昭和音大の授業で歩み語る
韓国の作曲家でソウル市オペラ団団長を務める李建さんは12日、昭和音楽大学(神奈川・川崎市麻生区)のキャリア科目である「音楽人基礎」の授業で、学生ら250人を前に、これまでの歩みなどを語った。
授業は、卒業生や外部講師らを招聘して話を聞くもので、対象は大学学部の2年生を主に、卒業生らにも開放している。 李さんは、音楽に造詣の深い牧師の家庭に生まれた。毎朝、家族で行っていた礼拝で音楽性が培われたと言う。

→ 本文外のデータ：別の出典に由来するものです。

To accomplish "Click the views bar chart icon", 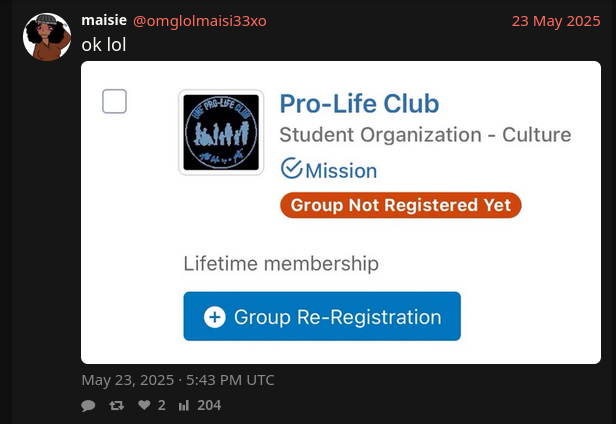I will [x=183, y=405].
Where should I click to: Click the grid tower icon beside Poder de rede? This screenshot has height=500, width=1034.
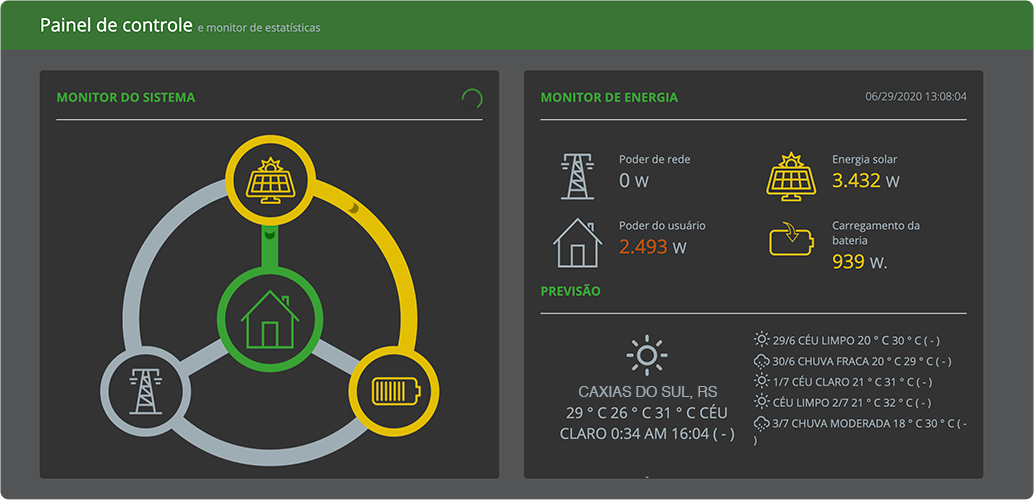pos(577,175)
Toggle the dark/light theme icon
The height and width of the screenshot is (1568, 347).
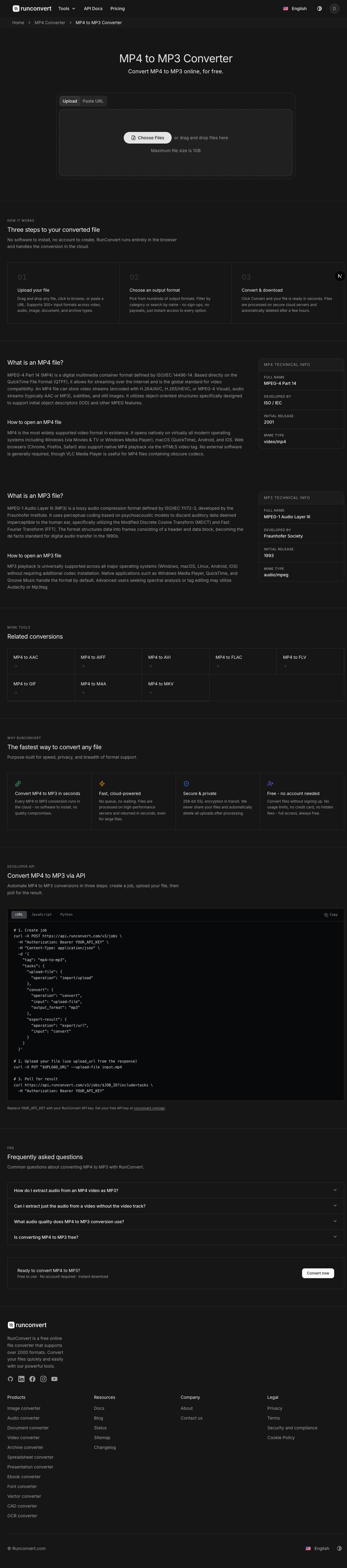[x=320, y=9]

ソウル芸術高等学校で作曲を学び、ソウル大学校音楽大学時代には、文学と演劇に心酔した。同大学院修了後、ドイツの教会から奨学金を受けてフランクフルト音楽大学に留学した。79年に帰国。当時は大変な激動期で、同年10月に朴正煕大統領暗殺事件、80年5月に光州事態が起きた。
学生運動の中心の大学がソウル大学校で、李さん同大学校音楽大学の教授。いろいろな立場の人たちが、「音楽がこういうことに対して何もすることができなかったら、音楽はどんな意味を持つのか」という質問を投げかけたと言う。
「音楽で何かしなければいけない」と考え、多くの人たちの気持ちに添っていけるようにと、それまでの現代音楽ではなく、伝統音楽やポップスの要素を取り入れた曲作りを始めたと語った。
李さんは「自分が感動することが大切」「世界的な作曲家より重要なことは、必要とされる音楽家」などの助言をした。